**과제 항목:**
아래 데이터에서 "Identify the location of card-description: Can"라는 문구가 있는 줄부터 시작해 "center [68, 215]."라는 문구가 있는 줄까지, 두 줄을 모두 포함해 그대로 다시 적으세요.

기록된 데이터:
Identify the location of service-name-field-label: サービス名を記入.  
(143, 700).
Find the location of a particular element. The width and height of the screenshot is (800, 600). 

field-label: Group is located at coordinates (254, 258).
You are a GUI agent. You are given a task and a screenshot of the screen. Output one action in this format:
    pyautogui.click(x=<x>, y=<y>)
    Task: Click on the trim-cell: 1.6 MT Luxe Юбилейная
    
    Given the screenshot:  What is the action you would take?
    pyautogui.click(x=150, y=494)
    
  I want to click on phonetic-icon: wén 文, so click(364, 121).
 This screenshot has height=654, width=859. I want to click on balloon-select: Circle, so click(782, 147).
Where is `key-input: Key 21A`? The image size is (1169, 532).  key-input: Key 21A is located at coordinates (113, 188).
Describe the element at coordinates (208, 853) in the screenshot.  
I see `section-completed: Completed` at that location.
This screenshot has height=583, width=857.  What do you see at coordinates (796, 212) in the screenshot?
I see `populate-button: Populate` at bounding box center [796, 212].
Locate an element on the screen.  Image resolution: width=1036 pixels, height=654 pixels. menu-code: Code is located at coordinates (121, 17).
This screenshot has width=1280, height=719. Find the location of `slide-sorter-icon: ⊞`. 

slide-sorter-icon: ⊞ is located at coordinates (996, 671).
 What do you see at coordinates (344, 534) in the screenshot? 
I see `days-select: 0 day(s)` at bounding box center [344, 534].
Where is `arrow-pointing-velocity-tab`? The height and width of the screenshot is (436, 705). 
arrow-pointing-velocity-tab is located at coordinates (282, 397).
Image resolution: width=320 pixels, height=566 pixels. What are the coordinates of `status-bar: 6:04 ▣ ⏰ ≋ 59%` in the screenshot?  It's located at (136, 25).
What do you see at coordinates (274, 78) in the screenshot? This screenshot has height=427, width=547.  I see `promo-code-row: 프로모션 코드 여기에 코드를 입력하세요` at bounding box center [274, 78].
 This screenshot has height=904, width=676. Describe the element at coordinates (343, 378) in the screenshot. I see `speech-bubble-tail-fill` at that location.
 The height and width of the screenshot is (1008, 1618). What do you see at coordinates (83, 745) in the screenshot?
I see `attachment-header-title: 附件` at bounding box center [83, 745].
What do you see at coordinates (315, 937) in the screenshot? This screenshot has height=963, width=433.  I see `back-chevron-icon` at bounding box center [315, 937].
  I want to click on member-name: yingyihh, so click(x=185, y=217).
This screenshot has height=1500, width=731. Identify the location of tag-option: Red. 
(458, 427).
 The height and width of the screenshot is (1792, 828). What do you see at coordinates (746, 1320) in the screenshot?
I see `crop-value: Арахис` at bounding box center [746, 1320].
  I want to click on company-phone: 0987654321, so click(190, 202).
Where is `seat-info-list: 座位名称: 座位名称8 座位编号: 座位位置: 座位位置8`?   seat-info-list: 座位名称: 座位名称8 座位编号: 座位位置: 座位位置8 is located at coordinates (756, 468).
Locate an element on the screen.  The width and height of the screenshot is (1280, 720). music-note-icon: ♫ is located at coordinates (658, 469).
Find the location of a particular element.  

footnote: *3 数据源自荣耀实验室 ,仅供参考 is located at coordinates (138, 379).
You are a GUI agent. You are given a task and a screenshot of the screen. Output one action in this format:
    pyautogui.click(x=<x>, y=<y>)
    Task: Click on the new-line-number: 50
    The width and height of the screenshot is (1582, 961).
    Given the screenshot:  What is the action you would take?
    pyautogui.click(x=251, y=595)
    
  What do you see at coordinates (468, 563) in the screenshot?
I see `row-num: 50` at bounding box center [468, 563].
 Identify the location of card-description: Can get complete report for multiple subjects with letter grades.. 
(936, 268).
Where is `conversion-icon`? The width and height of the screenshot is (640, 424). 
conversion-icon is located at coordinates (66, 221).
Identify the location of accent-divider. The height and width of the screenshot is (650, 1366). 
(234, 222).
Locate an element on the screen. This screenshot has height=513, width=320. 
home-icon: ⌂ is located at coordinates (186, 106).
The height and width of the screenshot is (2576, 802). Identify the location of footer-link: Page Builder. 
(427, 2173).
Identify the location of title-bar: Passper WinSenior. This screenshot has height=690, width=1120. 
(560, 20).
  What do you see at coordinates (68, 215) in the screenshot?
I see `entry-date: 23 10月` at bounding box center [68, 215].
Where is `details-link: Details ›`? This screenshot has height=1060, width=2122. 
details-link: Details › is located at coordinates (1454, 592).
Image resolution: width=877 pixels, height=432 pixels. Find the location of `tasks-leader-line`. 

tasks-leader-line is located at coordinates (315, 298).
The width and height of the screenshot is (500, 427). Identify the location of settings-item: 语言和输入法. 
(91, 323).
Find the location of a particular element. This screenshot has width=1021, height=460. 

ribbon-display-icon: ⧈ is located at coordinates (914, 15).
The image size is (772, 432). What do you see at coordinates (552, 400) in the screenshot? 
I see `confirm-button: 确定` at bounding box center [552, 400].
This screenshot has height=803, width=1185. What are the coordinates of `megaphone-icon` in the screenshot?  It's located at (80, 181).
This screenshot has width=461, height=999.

**과제 답안:**
 Identify the location of card-description: Can get complete report for multiple subjects with letter grades.. 
(936, 268).
Where is `conversion-icon`? The width and height of the screenshot is (640, 424). 
conversion-icon is located at coordinates (66, 221).
Identify the location of accent-divider. The height and width of the screenshot is (650, 1366). 
(234, 222).
Locate an element on the screen. This screenshot has height=513, width=320. 
home-icon: ⌂ is located at coordinates (186, 106).
The height and width of the screenshot is (2576, 802). Identify the location of footer-link: Page Builder. 
(427, 2173).
Identify the location of title-bar: Passper WinSenior. This screenshot has height=690, width=1120. 
(560, 20).
  What do you see at coordinates (68, 215) in the screenshot?
I see `entry-date: 23 10月` at bounding box center [68, 215].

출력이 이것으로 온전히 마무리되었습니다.